● **PROBLEM TO WORK ON**
Your reply should hold the line containing "Pre Arranging (54, 2375)" and every later line of the records, reproduced exactly, and no other lines.

==== MATERIAL SHOWN ====

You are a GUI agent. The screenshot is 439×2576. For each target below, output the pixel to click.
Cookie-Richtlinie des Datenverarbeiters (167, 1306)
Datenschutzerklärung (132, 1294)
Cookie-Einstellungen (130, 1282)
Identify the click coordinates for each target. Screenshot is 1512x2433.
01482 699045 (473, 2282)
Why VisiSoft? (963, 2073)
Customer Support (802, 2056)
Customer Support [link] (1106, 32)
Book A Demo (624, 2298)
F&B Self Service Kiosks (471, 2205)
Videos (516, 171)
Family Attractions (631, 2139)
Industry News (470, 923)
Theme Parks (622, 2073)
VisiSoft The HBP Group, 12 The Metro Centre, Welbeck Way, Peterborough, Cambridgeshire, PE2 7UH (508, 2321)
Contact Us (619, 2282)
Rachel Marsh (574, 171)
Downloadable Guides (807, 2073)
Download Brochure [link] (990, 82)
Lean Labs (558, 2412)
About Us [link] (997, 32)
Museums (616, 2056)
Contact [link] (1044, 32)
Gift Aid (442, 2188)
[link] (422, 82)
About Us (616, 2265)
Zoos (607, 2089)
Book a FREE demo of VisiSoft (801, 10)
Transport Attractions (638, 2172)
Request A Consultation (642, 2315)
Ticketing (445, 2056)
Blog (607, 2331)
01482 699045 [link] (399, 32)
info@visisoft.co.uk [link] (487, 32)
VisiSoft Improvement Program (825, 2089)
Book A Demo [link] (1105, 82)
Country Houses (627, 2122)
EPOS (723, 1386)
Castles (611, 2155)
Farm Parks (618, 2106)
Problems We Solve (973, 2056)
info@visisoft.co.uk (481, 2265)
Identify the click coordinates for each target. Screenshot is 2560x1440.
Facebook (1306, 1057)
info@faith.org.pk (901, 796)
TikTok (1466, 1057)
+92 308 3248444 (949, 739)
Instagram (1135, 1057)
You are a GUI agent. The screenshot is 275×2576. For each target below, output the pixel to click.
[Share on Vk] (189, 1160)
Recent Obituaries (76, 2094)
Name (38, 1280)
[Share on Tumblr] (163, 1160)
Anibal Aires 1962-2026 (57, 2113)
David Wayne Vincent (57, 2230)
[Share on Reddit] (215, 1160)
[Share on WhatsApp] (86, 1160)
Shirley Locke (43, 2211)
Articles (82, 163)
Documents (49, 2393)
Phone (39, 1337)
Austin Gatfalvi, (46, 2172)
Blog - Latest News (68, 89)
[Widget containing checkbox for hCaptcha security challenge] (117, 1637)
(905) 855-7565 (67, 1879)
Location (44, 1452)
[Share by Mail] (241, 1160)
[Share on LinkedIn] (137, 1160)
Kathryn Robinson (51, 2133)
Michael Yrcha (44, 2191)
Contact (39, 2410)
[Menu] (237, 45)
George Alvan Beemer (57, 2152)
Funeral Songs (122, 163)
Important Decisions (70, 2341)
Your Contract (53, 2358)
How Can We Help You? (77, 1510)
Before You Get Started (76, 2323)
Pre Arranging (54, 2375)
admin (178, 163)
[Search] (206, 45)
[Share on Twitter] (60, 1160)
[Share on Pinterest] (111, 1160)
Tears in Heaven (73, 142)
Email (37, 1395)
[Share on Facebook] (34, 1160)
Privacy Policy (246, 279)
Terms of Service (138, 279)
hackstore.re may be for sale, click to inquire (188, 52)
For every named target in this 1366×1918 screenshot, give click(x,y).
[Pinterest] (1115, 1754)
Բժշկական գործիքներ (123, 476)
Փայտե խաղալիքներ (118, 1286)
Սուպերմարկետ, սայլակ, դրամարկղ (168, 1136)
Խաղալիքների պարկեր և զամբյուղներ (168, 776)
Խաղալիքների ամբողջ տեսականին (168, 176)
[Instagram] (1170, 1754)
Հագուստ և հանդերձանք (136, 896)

====

● **ANSWER**
Pre Arranging (54, 2375)
admin (178, 163)
[Search] (206, 45)
[Share on Twitter] (60, 1160)
[Share on Pinterest] (111, 1160)
Tears in Heaven (73, 142)
Email (37, 1395)
[Share on Facebook] (34, 1160)
Privacy Policy (246, 279)
Terms of Service (138, 279)
hackstore.re may be for sale, click to inquire (188, 52)
For every named target in this 1366×1918 screenshot, give click(x,y).
[Pinterest] (1115, 1754)
Բժշկական գործիքներ (123, 476)
Փայտե խաղալիքներ (118, 1286)
Սուպերմարկետ, սայլակ, դրամարկղ (168, 1136)
Խաղալիքների պարկեր և զամբյուղներ (168, 776)
Խաղալիքների ամբողջ տեսականին (168, 176)
[Instagram] (1170, 1754)
Հագուստ և հանդերձանք (136, 896)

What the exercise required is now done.